The destruction of our dreams: “Babylon”

Photo credit: Eva Rinaldi from Abbotsford, Australia, CC BY-SA 2.0, via Wikimedia Commons

“What did I just watch?”

That’s what I asked my friends once “Babylon” ended. I didn’t know what to expect going into this April 19 screening at the Cosford Cinema. Both of them — whom I was sandwiched between for the movie — were already massive fans of the movie.

“Babylon,” released on Dec. 23, 2022, is the most recent feature film from director Damien Chazelle, who is known for his films “Whiplash” and “La La Land.”

Though it was released amidst mixed reviews and has become a point of contention for movie critics. I have no doubts about my feelings for “Babylon.” One word describes it: marvelous.

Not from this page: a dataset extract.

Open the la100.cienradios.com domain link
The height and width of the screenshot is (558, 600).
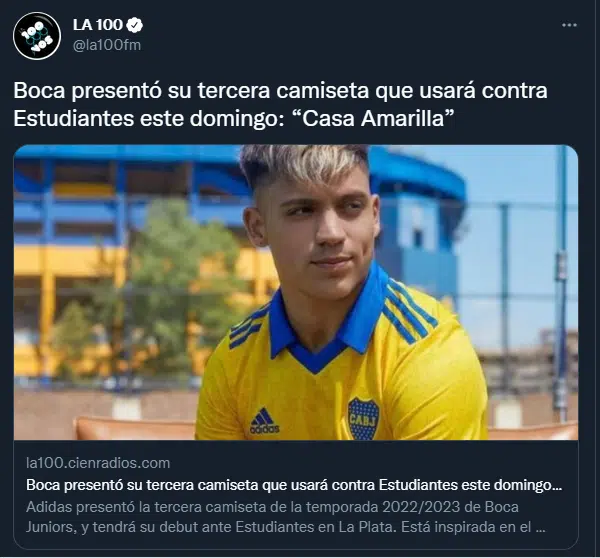click(98, 463)
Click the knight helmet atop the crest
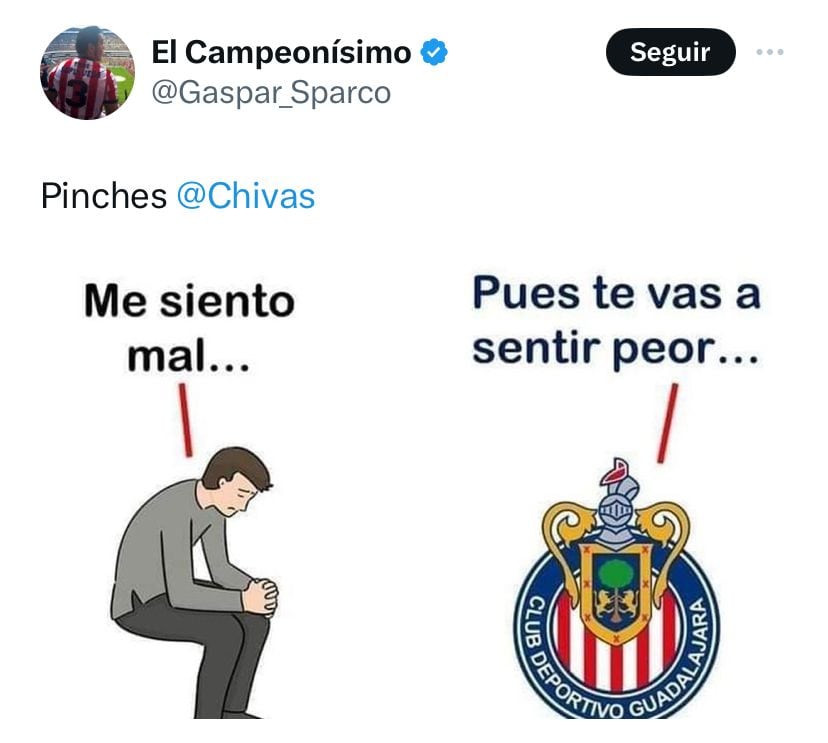This screenshot has height=743, width=828. tap(617, 502)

The film portrays the transition from silent to sound films and focuses on the downfall of three film industry personalities. The characters are based on celebrities from the era. For example, Nellie LaRoy is inspired by Claire Bow, a famous silent movie star.

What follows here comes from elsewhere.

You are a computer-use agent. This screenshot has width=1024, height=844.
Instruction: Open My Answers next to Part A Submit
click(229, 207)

Over the course of the movie, Chazelle builds up to a crescendo of an ending that I’ve only ever seen director Stanley Kubrick do before. It’s tense, erratic and manic in those final moments. While the ending has been heavily criticized, there’s no other way to end it for the three main characters that it follows.

The performances from the three main stars were incredible. Margot Robbie portrayed a beautifully complex female character on the verge of a mental breakdown for most of the film. Diego Calva cemented himself as an upcomer with a lot of star power. Hollywood veteran Brad Pitt gave the performance of a lifetime with his portrayal of Jack Conrad.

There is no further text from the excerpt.